An occasional blog about natural history, travel, books and writing ... and anything else that catches my attention.
Stunning shapes.Nature does that kind of thing.Surprisingly subdued colours, but charming.Denis
Hi Snail, The first time I saw this species was at Fog Dam in the NT and was lucky to catch it flowering. I was stunned at how impressive it looked even though the petals are predominantly green umoungst a sea of green. I guess it has to do with the shape and cluster. regards Allen
Although not original, my comment in sincere: Wow, oh Wow! That is a perfect shot. Can you imagine it blown up and on a canvas..that gorgeous green on a sea of that gorgeous blue.
It's simultaneously modest and stunning, isn't it? I love green flowers. If my next place is big enough for a garden, I'll plant a collection of green flowers. In Melbourne I had a few, but the only one I can recall is the Mt Buffalo mint bush Prostanthera monticola.

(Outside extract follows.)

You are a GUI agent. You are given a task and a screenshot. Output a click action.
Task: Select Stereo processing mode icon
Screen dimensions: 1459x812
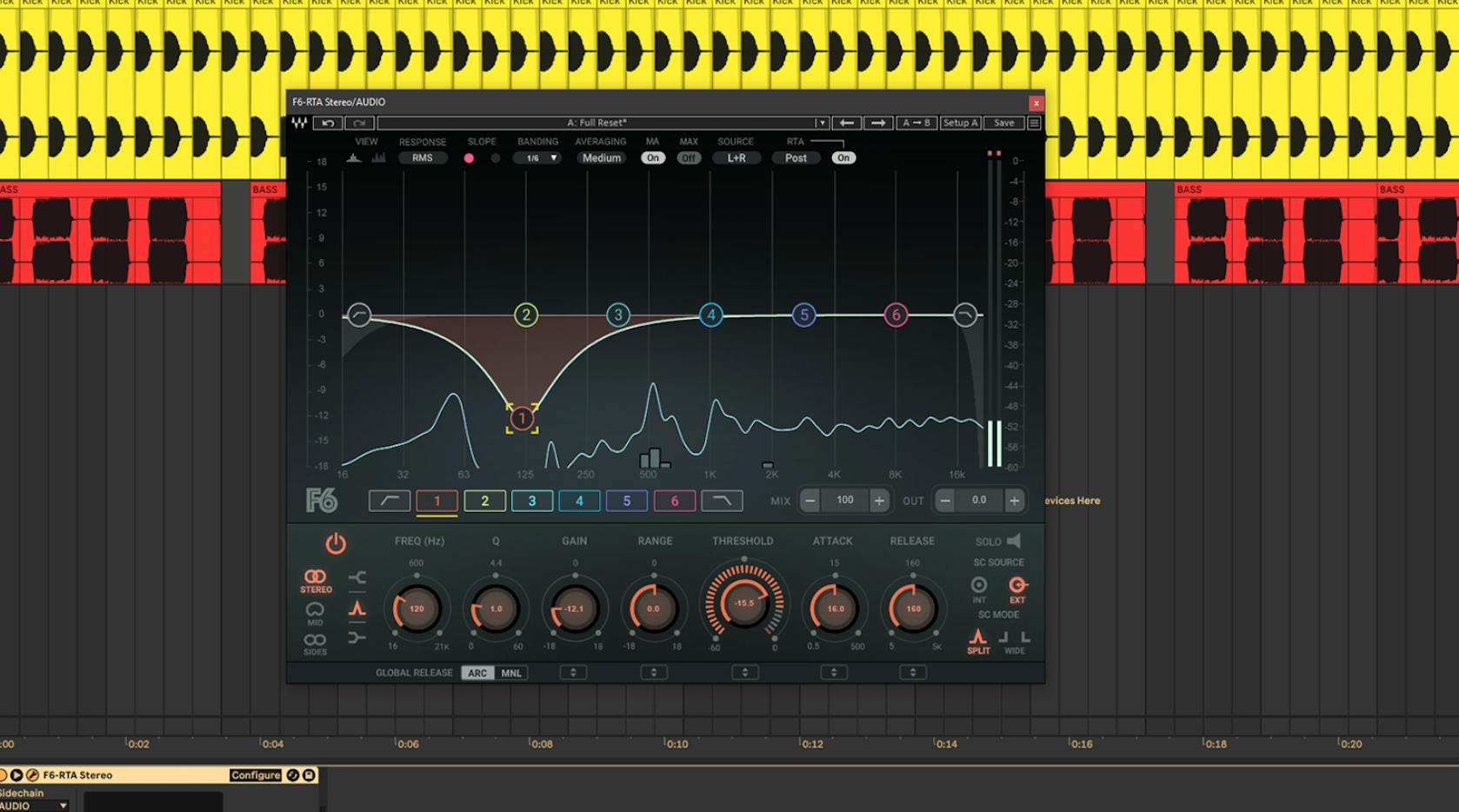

i remember seeing on a documentary that some pollinators see a different colour spectrum... maybe green isn't green to the ones that count?anyone care to correct me?kurt
Kurt, that's an excellent point and one that hadn't even crossed my mind. Yes, some birds and insects have good UV vision and can detect signals that are invisible to us. The Mucuna flowers could be as bright as neon to potential pollinators. Unfortunately, all the flowers are now past their prime, so I've missed the opportunity to get out there with a UV torch to check. I'll have to make a note for next year.
wowwowwow. wow...is definitely an understatement...that's beautiful!! geometric...wonderful shades of green...each petal looks hand-blown!
They would look spectacular in glass! The shape of the flower (and the size) is almost Nepenthe like. (I'd grown montane Nepenthes here, if I could keep the possums off them!)